Starting a shift away from fossil fuels certainly isn’t something that UofSC economics professor William Hauk thinks would happen in just a few months.

“In the short run, frankly, there’s not a lot people will do to change their driving habits or other behaviors,” Hauk says.

Even if prices stayed high over the course of a year or more, other local experts say that inflation can equally help and hurt a transition to cleaner energy.

“Does [high inflation] mean people stop putting as many solar panels on their houses?” says Greg Carbone, a climate and geography professor at UofSC, “Does it mean that the solar farm or wind turbine farm gets slowed down?”

Multiple research efforts have focused on these exact questions. Recently, the International Energy Agency reported that high inflation over a long period of time can increase the cost of clean energy transitions.

It can also, like Carbone asked, slow down the pace of renewable energy production, like solar and wind.

Basically, you can think of inflation as a double-edged sword for the environment. Local experts say that high prices can spur a shift to electric cars or other fossil fuel independent ways of getting around, but not everyone can afford to make that switch.

Those that rely on travel to make a living, like truckers, are especially hurt by higher fuel costs.

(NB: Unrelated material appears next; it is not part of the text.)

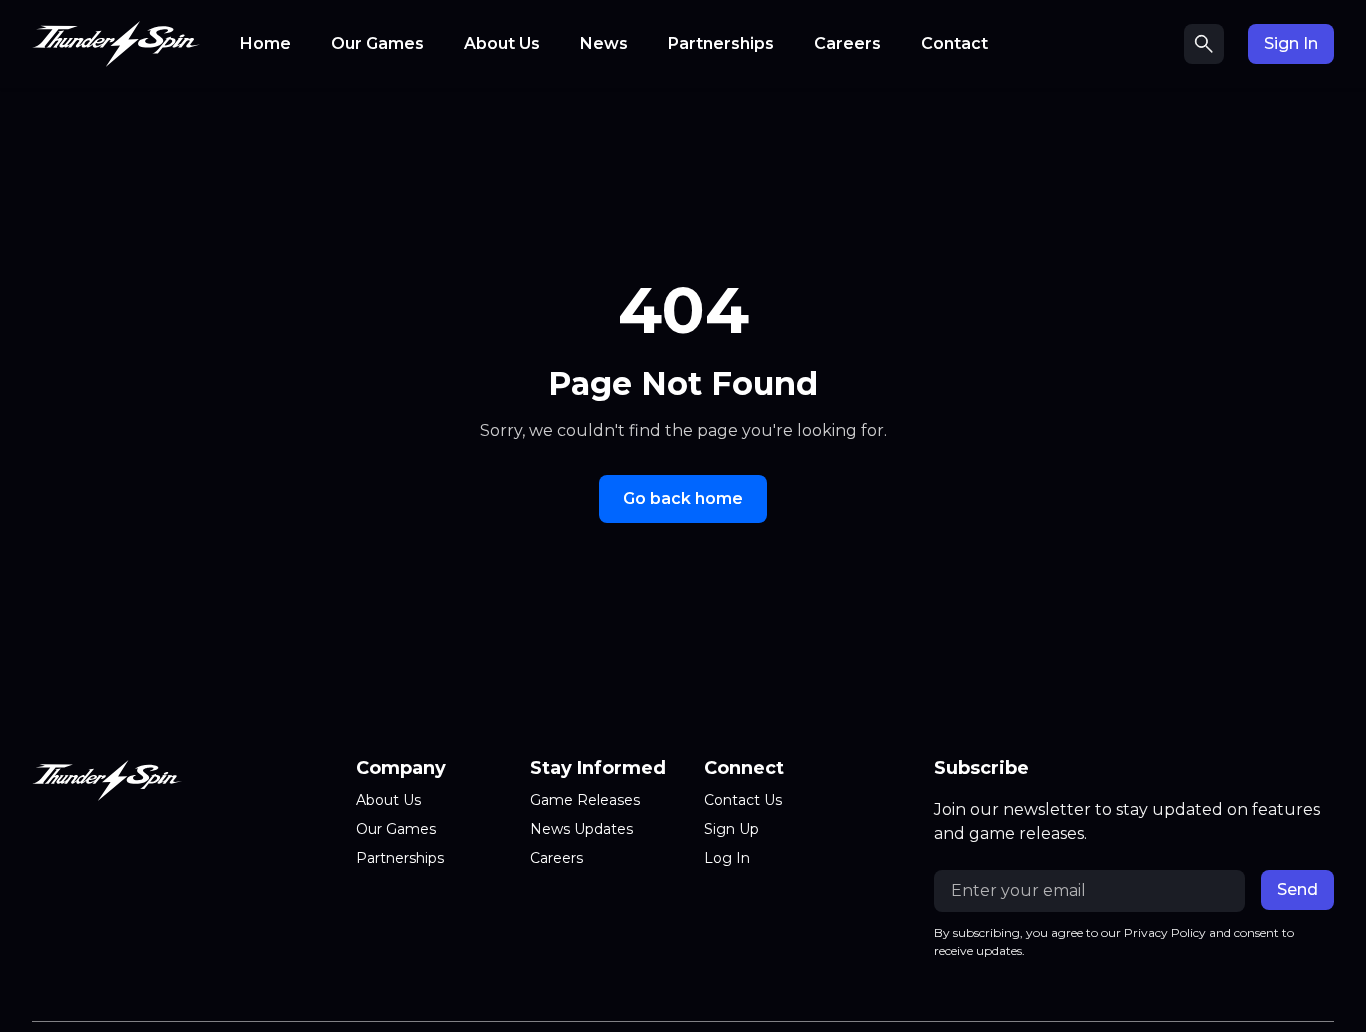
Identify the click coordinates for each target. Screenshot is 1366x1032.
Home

“A lot of them aren’t going to make it,” says Rick Todd, president and CEO of the SC Trucking Association, “We’re finding them dropping like flies, and many [truckers] are leaving the industry.”

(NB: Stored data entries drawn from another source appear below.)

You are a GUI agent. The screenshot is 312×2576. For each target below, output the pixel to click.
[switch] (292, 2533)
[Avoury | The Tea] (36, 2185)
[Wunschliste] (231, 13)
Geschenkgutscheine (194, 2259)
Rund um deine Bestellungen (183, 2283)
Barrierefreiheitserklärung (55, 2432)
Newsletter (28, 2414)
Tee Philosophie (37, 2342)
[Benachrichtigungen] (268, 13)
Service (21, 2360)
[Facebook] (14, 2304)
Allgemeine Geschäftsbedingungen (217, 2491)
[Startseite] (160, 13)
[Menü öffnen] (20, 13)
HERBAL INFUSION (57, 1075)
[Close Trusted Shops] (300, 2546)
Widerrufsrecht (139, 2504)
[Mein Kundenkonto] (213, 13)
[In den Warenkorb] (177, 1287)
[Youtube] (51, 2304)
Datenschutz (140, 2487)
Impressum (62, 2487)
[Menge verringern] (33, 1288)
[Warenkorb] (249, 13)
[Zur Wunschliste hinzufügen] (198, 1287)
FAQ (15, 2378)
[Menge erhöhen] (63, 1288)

Even though higher gas prices could prompt long-term reductions of carbon emissions that cause climate change, it doesn’t do much to help the people that are struggling right now.

Instead, more than money, experts believe that a shift in technology will be one of the most important ways to curb the effects of a changing climate.

“We need more efficient automobiles and automobiles that aren’t produced by fossil fuel sources,” Carbone says, “But major technology shifts need to happen in order to change the course of carbon dioxide concentrations in the atmosphere.”

Finn Carlin was an 2022 ETV Endowment intern working with SC Public Radio to produce news content. He is now an occasional news contributor.